Dr. Howard Ovens, director of the Schwartz/Reisman Emergency Centre at Mount Sinai Hospital, said all hands will be on deck.

"We are hoping that there will be no major incidents that would require health-care intervention, but just in case there are we have reviewed things that we might encounter — including exposure of people who may be in or near a protest to irritants such as tear gas or pepper spray."

They've gone over how to handle a Code Orange, a situation in which more than the usual response is needed to deal with patients arriving at emergency departments.

Ovens has never treated anyone for tear gas but has seen victims of pepper spray.

"It looks very similar to somebody who's having an allergic reaction ... Their eyes are red and they're sneezing and blowing their nose, and just looking a bit irritated and it settles down pretty quickly. In fact, I've had the experience of walking into the patient's room and starting to sneeze myself because there was still some pepper spray on their clothing."

Over at St. Michael's Hospital, Dr. Glen Bandiera said they're preparing for pretty well anything.

"We're anticipating that we're probably going to see minor injuries, just because lots of people in a small space creates potential for falls and trips and sprains and strains," said Bandiera, the chief of emergency medicine.

-*-*-

• [Set of tasks]
(a) In the article on hospitals preparing for protest injuries, what is Glen Bandiera's role?
(b) List the signs Ovens describes in people who have been pepper sprayed, according to the article on hospitals preparing for protest injuries.
(c) Carry the article on hospitals preparing for protest injuries forward from its final quote.

• [Information shown]
-*-*-

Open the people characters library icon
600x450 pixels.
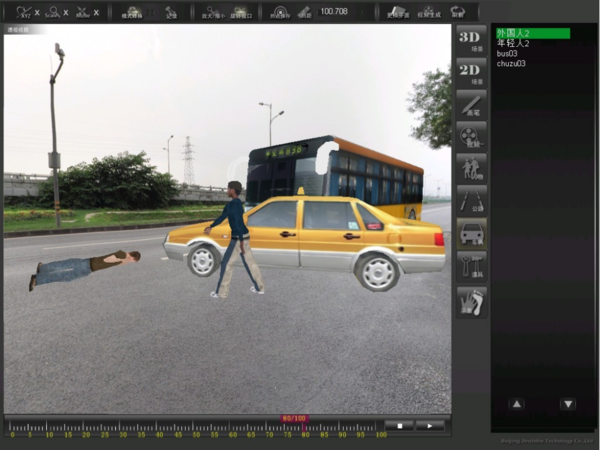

-*-*-

• [Answers given]
(a) Chief of emergency medicine

(b) Red eyes, sneezing, blowing their nose, and looking a bit irritated

(c)
"We are under the belief that any sort of crowd control would probably be undertaken with the use of pepper spray ... We anticipate that that will probably be one of the go-to crowd control agents. And we treat it basically the same we would with tear gas."

Bandiera said the effects of tear gas can be felt for 30 to 60 minutes.

"The first recourse is to get as far away from the source as possible, and then the second is to decontaminate oneself, and water is usually very acceptable," he said, adding that it's preferable to remove clothes if they're heavily contaminated.

"If they experience significant shortness of breath, any change in their vision or a lot of pain in the eyes, or if the symptoms last more than 30 to 60 minutes, then it would be appropriate for people to come to hospital to be assessed."

Bandiera said there's a safe secure private area adjacent to the ER where people can be decontaminated.

Meanwhile, there's been a lot of talk that officials might use long-range acoustic devices to disperse crowds. Also known as sonic cannons, the volume can be increased to the point that anyone nearby can't tolerate the noise.

"My understanding is that the capability of these devices is to actually deliver sounds that are enough that they might actually result in some persistent hearing deficits for some individuals, and there have been anecdotal reports of ruptured tympanic membranes," Bandiera noted.

"I think that would be in the extreme. Most of the time I think people would leave the scene long before they would experience any untoward long-standing effects from these things."

Saunders said he expects the LRAD will be the tool of choice for police.

"They'll probably be more interested in using that and less interested in using tear gas in the downtown core, because tear gas can get wafted in the air to various locations where it's not intended to be used," he said.

The sonic device is directional, he said, and can go to the 135-decibel range, which is apparently crossing the threshold of pain.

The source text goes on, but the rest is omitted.